The Amazon rainforest is a vast and biodiverse ecosystem located in the Amazon basin of South America. Covering an area of approximately 8 million square kilometers, it spans across nine countries: Brazil, Peru, Colombia, Venezuela, Ecuador, Bolivia, Guyana, Suriname, and French Guiana. The majority of the rainforest is within Brazil.

The Amazon rainforest is often referred to as the "lungs of the Earth" due to its crucial role in producing oxygen and absorbing carbon dioxide. It plays a vital role in regulating the global climate and maintaining the stability of the planet's ecosystems. However, this label is somewhat misleading as the rainforest itself consumes nearly all of the oxygen it produces through respiration. Its real importance lies in its role in carbon sequestration and influencing regional and global weather patterns.

Biodiversity is exceptionally high in the Amazon rainforest, with an es

### Phase 3: The Delegation (Level 1)
Five "Sub-Agents" wake up. Each one receives exactly 20,000 characters—a perfectly manageable workload.
- Agent 1 reads the intro and summarizes it perfectly.
- Agent 3 reads the middle section (usually the "lost" part) with full clarity because, to Agent 3, this is the only context that exists.

They all return their partial summaries to the manager.

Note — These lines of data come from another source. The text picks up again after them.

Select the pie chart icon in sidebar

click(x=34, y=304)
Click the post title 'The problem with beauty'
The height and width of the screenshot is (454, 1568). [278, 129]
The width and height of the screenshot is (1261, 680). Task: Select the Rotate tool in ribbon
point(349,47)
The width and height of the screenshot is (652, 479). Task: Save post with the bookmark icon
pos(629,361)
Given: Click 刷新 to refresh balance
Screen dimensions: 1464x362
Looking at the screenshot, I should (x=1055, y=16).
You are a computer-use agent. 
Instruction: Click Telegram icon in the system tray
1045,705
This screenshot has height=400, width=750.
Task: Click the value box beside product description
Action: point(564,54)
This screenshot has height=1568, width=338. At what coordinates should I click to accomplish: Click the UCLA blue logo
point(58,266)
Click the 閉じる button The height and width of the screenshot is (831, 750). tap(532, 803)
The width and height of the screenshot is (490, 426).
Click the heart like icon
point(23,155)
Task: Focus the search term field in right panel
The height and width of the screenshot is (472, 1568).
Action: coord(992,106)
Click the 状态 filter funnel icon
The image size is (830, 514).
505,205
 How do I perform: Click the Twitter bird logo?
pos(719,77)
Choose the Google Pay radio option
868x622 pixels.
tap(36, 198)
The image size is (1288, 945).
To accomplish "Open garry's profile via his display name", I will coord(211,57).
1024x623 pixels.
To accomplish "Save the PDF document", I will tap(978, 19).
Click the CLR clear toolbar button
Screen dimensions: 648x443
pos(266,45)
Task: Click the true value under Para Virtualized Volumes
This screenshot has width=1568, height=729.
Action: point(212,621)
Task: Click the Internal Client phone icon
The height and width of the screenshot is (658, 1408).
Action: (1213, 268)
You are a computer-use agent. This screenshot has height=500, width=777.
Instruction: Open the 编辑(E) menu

### Phase 4: The Synthesis
Back at Level 0, the Manager receives 5 concise summaries. The massive noise of the original document is gone. It calls itself one last time with the compressed context to generate a flowing, cohesive final answer.

By switching to this recursive method, we drastically changed the math of the operation:
- Map Step Load: 20k tokens (manageable).
- Reduce Step Load: ~2k tokens (pure signal).
- Max Cognitive Load: 20k tokens.

We processed a 100k document, but the model never had to "hold" more than 20% of it at any given time.

---
The full original source code implementation is available at github.com/alexzhang13/rlm.